On her way to pick up rations after the lockdown was extended, she noticed a huge crowd of over 2,000 people at Bandra station. “They were migrant labourers who were protesting because they wanted to go back to their villages,” says Lobo. Spotting the opportunity, she rushed home to grab her camera, took some exclusive visuals and also interviewed a few workers. Her pictures were then picked up by the national press that later gained international attention from publications and agencies. “Some of them used my pictures, some even gave me a byline, and that was when I got introduced to photojournalism,” she says.
Despite receiving accolades for her work, Lobo has still been struggling to secure a full-time job as a photojournalist. She currently works as a freelancer for a print publication but does not get paid for the same. However, with her press pass, she is able to get access to other places from where she can report.
A passion for photography
Lobo’s journey thus far to become India’s first trans photojournalist has been a long-winded one. After spotting a few mistakes in the film Hijra: Shrap ki Vardan, Lobo reached out to the director who then offered her a small role in the sequel. At a function to facilitate the artists, Lobo met the editor of an education publication who later offered her the role of a reporter and helped her hone her photography skills.

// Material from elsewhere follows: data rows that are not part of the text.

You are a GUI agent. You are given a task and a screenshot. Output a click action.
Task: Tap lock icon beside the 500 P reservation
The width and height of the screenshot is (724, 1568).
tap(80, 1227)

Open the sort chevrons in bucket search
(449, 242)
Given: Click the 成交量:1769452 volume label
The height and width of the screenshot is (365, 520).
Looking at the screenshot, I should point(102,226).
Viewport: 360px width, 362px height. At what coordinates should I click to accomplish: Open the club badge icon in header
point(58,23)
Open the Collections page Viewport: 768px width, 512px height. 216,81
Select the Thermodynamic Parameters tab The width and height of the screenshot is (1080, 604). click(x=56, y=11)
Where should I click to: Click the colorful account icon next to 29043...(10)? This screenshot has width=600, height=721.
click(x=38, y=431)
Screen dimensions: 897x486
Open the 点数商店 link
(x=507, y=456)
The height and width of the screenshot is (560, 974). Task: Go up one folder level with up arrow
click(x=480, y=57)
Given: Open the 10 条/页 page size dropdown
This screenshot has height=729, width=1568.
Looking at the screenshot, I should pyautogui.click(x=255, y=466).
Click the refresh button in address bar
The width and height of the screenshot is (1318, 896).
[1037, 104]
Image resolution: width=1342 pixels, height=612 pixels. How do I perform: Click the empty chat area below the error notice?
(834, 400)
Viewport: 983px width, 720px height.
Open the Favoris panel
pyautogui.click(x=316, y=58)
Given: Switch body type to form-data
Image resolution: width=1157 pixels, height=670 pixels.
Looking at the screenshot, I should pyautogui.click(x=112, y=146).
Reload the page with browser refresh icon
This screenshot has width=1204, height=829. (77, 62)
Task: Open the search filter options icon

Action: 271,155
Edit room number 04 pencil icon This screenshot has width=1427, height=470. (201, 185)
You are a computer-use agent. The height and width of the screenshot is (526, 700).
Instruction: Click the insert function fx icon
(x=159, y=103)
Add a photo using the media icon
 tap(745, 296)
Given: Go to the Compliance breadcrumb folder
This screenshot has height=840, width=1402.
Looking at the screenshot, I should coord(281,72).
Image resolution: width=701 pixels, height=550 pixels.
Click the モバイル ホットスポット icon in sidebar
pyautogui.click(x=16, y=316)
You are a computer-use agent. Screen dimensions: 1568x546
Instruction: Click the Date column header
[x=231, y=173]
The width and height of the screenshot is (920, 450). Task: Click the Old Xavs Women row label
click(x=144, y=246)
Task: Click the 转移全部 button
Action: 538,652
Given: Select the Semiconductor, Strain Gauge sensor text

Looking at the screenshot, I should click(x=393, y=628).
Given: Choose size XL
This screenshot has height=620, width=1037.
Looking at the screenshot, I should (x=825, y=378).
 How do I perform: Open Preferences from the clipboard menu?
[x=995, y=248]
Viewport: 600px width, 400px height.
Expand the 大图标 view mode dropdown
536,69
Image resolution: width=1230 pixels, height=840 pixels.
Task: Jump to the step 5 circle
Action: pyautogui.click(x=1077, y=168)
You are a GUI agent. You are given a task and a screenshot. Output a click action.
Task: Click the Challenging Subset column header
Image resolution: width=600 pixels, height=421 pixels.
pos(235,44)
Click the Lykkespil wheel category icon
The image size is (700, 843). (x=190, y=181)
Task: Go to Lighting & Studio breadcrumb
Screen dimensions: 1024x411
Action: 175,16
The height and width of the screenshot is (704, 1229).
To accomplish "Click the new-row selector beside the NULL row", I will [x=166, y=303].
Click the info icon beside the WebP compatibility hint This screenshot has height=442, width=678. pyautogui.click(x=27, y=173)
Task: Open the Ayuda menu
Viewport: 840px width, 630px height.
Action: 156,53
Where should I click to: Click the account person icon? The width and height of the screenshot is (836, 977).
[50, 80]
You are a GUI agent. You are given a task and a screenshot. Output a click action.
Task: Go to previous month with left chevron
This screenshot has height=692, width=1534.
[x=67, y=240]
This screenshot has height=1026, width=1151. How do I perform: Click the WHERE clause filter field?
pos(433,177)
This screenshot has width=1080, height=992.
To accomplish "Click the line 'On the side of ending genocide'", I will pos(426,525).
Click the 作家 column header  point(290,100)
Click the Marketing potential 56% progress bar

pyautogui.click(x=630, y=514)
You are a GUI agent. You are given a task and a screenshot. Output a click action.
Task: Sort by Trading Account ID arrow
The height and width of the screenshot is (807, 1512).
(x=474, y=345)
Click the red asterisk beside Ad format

However, procuring assignments as a journalist has been difficult and she still has to resort to begging to make ends meet. While many corporates have adopted ‘diversity and inclusion’ as their mantra, the reality looks starkly different. Lobo recalls that at an award function for photojournalists where she was being felicitated, she was the only transgender person there. “There were maybe six-seven women, rest everyone was male,” she says.
Needs and concerns of transgender people
Many from the trans community have reiterated that stories relating to the community should be told by people with that lived experience. Zoya agrees, and she feels she brings her unique perspective of being a transwoman when she tells stories through her photography.
Over the past year, Lobo has focused on shedding light on how the pandemic has impacted the community that already struggles with societal acceptance and financial stability. After several untoward incidents caused by male journalists and professionals, she notes that the community has shied away from interacting with people who do not respect them and their stories.
“I want to work to uplift my community,” she says, “I would love to teach them the art of photojournalism.” She hopes that by equipping them with skills and empowering them to tell their own stories, they would gain more acceptance in a society that has otherwise shunned them.
“We need more social awareness about the transgender community,” she says. Even on the rare chance of being accepted by their families, trans persons face other challenges. She goes on to narrate the story of another trans woman who had gone home but was asked by her family to stay in her room and not be present during a religious festival.
“Even when we go to hospitals, they are confused whether to place us in their men’s or the women’s ward,” she laments about the transphobia they face. She highlights incidents of the community facing negative responses while using women’s facilities like washrooms.
With a high rate of violence and discrimination against transgender people reported in the country, there is a need for better sensitisation among the population. “I want to be a mirror, to show the truth,” says Lobo about her aspirations. Looking forward to better opportunities, she hopes that she can chronicle real experiences and stories of people with her photography.